Publius-Huldah's Blog

Understanding the Constitution

How SCOTUS perverted the “equal protection” clause of Sec. 1 of the Fourteenth Amendment.

By Publius Huldah

1. Harvard Professor Raoul Berger’s meticulously documented book, Government by Judiciary: The Transformation of the Fourteenth Amendment, proves by means of  thousands of quotes from the Congressional Debates, that the purpose of Sec. 1 of  the 14th Amendment was to extend citizenship to freed slaves and to protect them from southern Black Codes which denied them basic God given Rights.

2. The “equal protection” clause within Sec. 1 of the 14th Amendment says:

No State shall “…deny to any person within its jurisdiction the equal protection of the laws.”

In Ch.10 of his book, [go to page 222 of this pdf ed],  Prof. Berger shows the true meaning of the “equal protection” clause:  The “equal protection” was limited to the rights enumerated in The Civil Rights Act of 1866.  Section 1 of the Civil Rights Act of 1866 says:

“Be it enacted by the Senate and House of Representatives of the United States of America …
That all persons born in the United States and not subject to any foreign power, excluding Indians not taxed, are hereby declared to be citizens of the United States; and such citizens, of every race and color, without regard to any previous condition of slavery or involuntary servitude, except as a punishment for crime whereof the party shall have been duly convicted, shall have the same right, in every State and Territory in the United States, to make and enforce contracts, to sue, be parties, and give evidence, to inherit, purchase, lease, sell, hold, and convey real and personal property, and to full and equal benefit of all laws and proceedings for the security of person and property, as is enjoyed by white citizens, and shall be subject to like punishment, pains, and penalties, and to none other, any law, statute, ordinance, regulation, or custom, to the contrary notwithstanding.”

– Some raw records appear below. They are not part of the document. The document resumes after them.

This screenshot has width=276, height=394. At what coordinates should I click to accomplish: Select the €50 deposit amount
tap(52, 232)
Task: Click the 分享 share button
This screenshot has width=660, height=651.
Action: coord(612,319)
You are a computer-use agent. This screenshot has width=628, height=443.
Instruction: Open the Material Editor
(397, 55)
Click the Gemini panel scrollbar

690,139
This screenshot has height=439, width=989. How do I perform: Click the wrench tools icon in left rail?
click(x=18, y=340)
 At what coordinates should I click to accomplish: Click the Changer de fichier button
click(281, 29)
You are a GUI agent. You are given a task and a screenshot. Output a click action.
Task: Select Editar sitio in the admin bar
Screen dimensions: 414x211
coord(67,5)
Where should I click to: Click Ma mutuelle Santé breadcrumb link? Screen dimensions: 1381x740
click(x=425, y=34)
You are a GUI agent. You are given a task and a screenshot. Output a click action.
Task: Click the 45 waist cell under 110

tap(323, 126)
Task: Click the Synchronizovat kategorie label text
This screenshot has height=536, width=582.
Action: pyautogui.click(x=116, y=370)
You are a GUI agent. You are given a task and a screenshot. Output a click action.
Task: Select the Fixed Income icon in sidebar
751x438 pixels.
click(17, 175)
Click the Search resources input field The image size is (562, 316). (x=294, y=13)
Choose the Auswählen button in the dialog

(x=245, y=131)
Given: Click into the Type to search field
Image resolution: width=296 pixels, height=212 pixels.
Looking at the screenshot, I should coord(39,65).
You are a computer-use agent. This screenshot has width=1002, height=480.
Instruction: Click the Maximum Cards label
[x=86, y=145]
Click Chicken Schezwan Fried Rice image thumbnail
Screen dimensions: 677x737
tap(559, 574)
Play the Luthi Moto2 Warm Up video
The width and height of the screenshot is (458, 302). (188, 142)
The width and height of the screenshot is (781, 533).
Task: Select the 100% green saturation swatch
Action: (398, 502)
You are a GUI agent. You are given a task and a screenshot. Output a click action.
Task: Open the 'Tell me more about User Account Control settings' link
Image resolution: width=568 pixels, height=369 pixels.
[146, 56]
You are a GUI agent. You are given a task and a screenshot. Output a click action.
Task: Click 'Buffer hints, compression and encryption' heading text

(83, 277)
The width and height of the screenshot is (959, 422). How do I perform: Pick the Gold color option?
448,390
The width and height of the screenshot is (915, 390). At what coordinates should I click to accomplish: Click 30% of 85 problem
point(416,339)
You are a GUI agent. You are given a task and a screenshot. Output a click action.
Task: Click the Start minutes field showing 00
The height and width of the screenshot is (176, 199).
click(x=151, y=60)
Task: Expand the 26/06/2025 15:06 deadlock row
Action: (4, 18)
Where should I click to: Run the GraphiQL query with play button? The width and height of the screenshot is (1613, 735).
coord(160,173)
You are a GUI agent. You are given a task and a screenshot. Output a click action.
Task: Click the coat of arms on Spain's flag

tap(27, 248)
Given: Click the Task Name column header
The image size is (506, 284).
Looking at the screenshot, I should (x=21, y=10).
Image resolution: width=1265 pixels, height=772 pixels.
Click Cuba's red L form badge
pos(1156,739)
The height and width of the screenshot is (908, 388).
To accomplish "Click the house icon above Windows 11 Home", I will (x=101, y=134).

This 1866 Act thus secured to blacks the same right to contract, to hold property, and to sue, as whites enjoyed, and the equal benefit of all laws for security of person and property.  “Political rights” were excluded [Remember, the 14th Amendment did not give freed slaves the right to vote]. But respecting the rights listed in the Act, States were now required to treat blacks the same as whites. THAT is what the “equal protection” clause in the 14th Amendment means.

3.  So, the “equal protection” clause is not a carte blanche invitation for federal judges to thereafter prohibit States from making any “distinctions” or “classifications” on any subject whatsoever in any of their State Laws or State Constitutions which five (5) judges on the US Supreme Court don’t agree with!

But that is what federal judges have been doing.  And they have decided that, respecting marriage, “classifications” and “distinctions” based on male and female genders are unconstitutional as in violation of the equal protection clause.

What unadulterated RUBBISH emanates from the fetid recesses of the minds of the federal judges in this Country.

Will these judges next say that State Statutes which prohibit close relatives from marrying make “distinctions” and “classifications” which violate the equal protection clause?

4. To my fellow Citizens, I say: For Heaven’s Sake, People! Use your heads! God gave you a brain – use it!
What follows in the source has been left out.